Data entries:
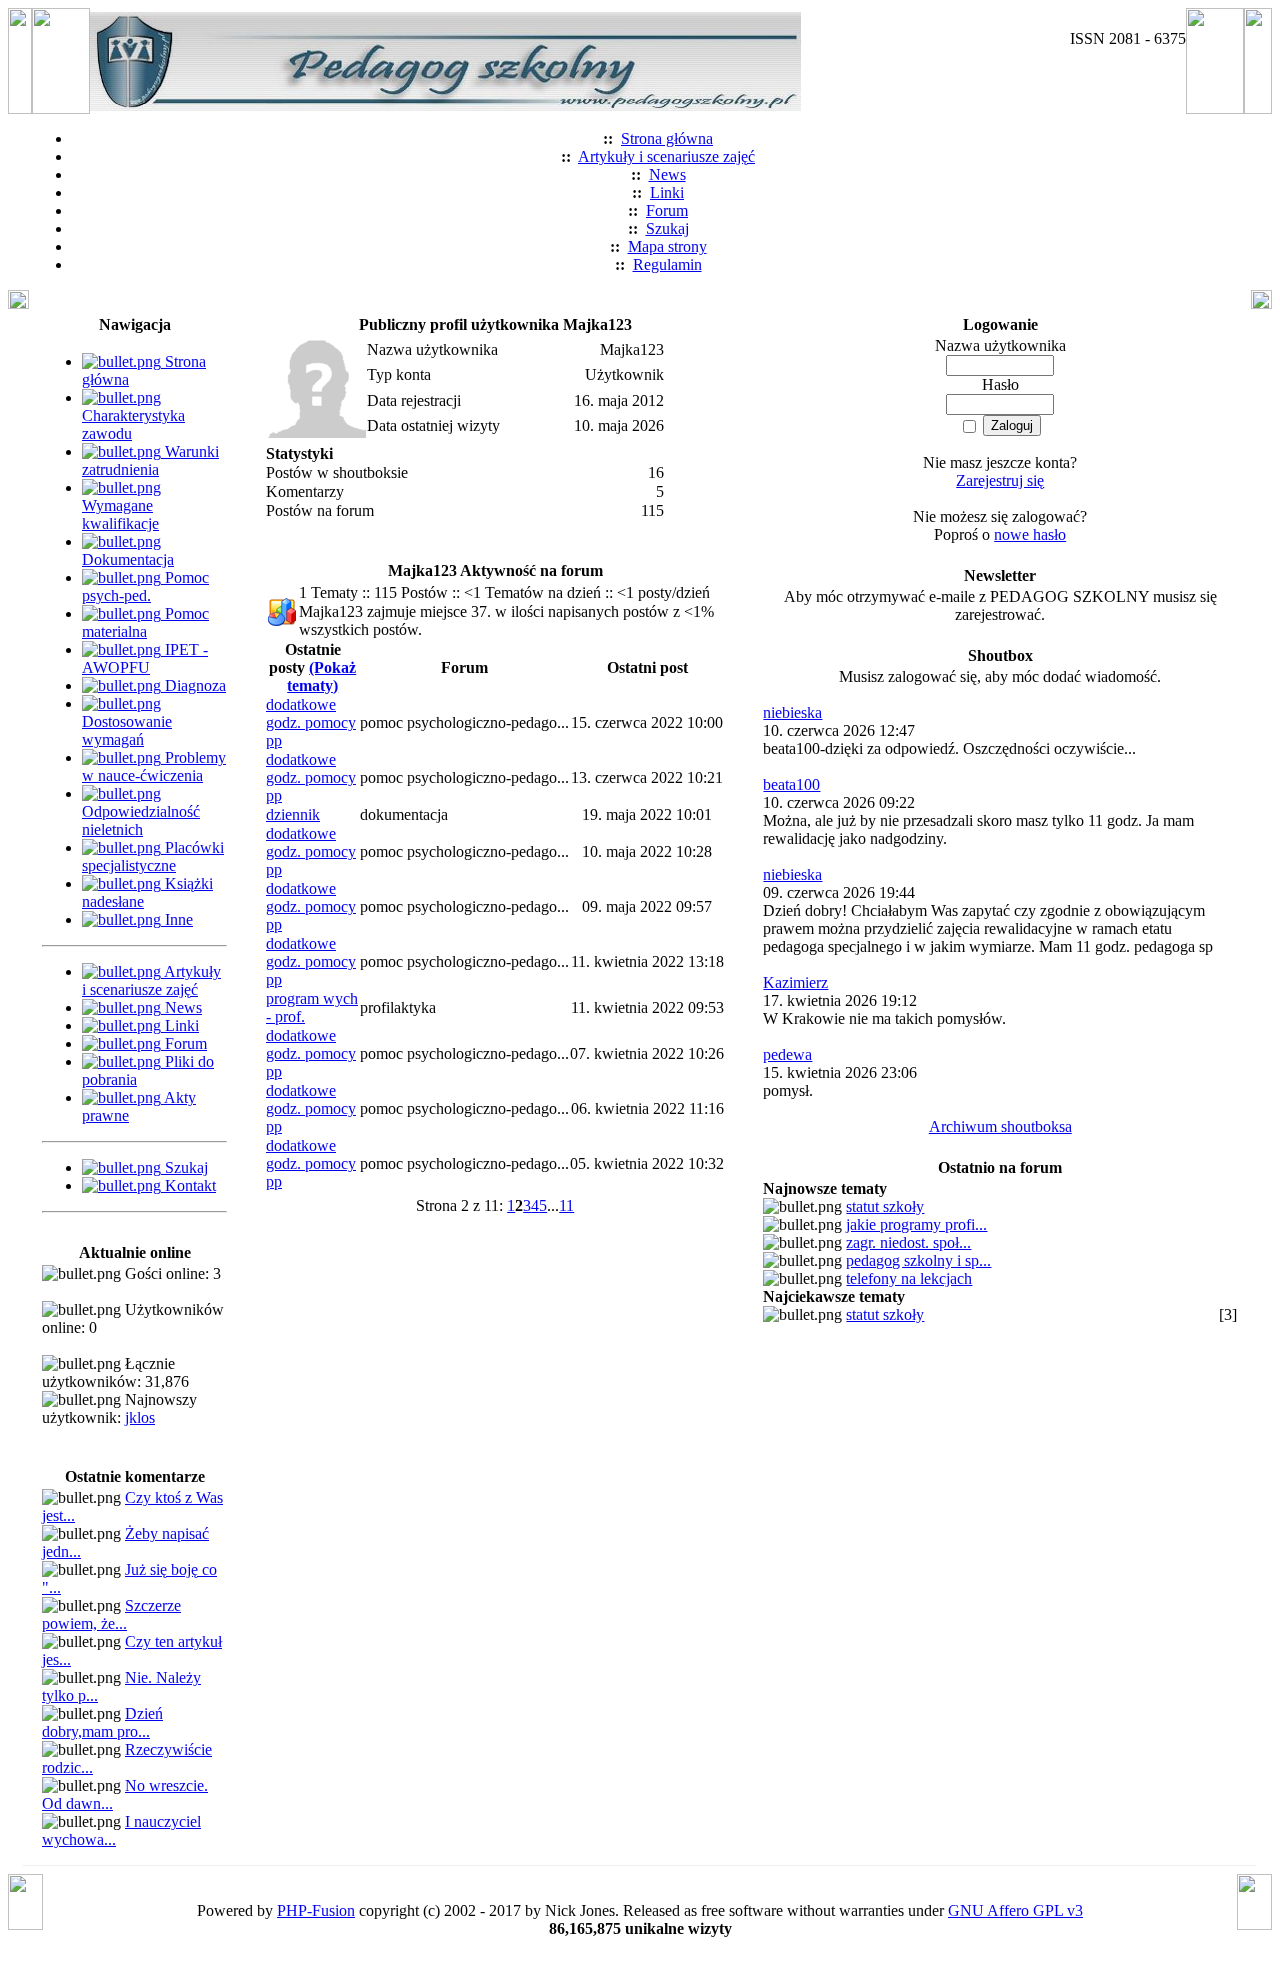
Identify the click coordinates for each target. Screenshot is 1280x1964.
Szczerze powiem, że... (111, 1614)
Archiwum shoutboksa (1000, 1126)
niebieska (792, 712)
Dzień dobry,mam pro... (102, 1722)
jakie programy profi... (916, 1224)
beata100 (791, 784)
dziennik (293, 814)
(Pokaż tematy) (321, 676)
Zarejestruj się (1000, 480)
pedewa (787, 1054)
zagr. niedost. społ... (908, 1242)
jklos (140, 1417)
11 (566, 1205)
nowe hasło (1030, 534)
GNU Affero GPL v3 (1015, 1910)
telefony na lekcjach (909, 1278)
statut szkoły (885, 1206)
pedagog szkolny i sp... (918, 1260)
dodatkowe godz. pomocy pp (311, 722)
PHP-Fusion (316, 1910)
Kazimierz (795, 982)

**REQUIREMENT**
Repeat the records exactly, without the pictures.

**SOLUTION**
Identify the click coordinates for each target. Screenshot is 1280x1964.
Szczerze powiem, że... (111, 1614)
Archiwum shoutboksa (1000, 1126)
niebieska (792, 712)
Dzień dobry,mam pro... (102, 1722)
jakie programy profi... (916, 1224)
beata100 (791, 784)
dziennik (293, 814)
(Pokaż tematy) (321, 676)
Zarejestruj się (1000, 480)
pedewa (787, 1054)
zagr. niedost. społ... (908, 1242)
jklos (140, 1417)
11 (566, 1205)
nowe hasło (1030, 534)
GNU Affero GPL v3 (1015, 1910)
telefony na lekcjach (909, 1278)
statut szkoły (885, 1206)
pedagog szkolny i sp... (918, 1260)
dodatkowe godz. pomocy pp (311, 722)
PHP-Fusion (316, 1910)
Kazimierz (795, 982)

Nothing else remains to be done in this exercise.